One thing to ask here is whether it is appropriate for a Christian help service to practice exorcism. Who decides whether a Biblical practice should be used by a Biblically based group? Governments? Newspapers? The media? The Australian Competition and Consumer Commission? Centrelink?
When she asked Centrelink if there were any abnormalities with the way Centrelink payments were utilised, Pollard was told, “Centrelink conducted a full investigation into the appointment of Mercy Ministries as nominees for Centrelink payments,” the general manager, Hank Jongen, said. “Investigation of the current customers reveals nothing untoward. There are no records of any complaints about the nominee arrangements.”
‘Nothing untoward’, and ‘no records of any complaints’, is not enough for Pollard and her fellow critics, though. They don’t like the concept of people being set free from being demonised, so they demonise the organisation for having manuals which outline what they consider correct techniques for casting out demons. Could this be because, like serial Christian basher and former senator Lyn Allison, she doesn’t like the prospect of Christians being able to help others through Biblical principles she doesn’t understand or consider valid?
Interestingly, Mercy Ministries has stated it doesn’t use the manuals anyway, and had revised their policy on exorcism. So why continue to pursue them?
I guess the practice of exorcism, which was first used successfully by Jesus, is a threat to unbeliever’s politically correct revisionist view of what true Christian ministry is – or it could be, if we will only act on Jesus’ instructions and not waver because a few doubters think psychology and medication are the only answers for many of the unexplained human frailties we are occassionally exposed to.

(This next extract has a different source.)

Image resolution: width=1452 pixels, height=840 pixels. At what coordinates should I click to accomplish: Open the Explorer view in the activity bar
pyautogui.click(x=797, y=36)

Clearly, each person has to be helped on an individual basis with true mercy, not every mental problem is solved through casting demons out of people, and there has to be a high degree of compassion, love and tender care given to these young women, most of whom suffer because they have a history of being neglected or abused. But saying no one ever needs to be freed through exorcism is a grave error.
So now, to perpetuate the rough treatment of Mercy Ministries, journalists are prepared to call respected commentators from Centrelink liars, and accuse the ACCC of a cover-up. Can’t let a good scandal die for want of facts, can we?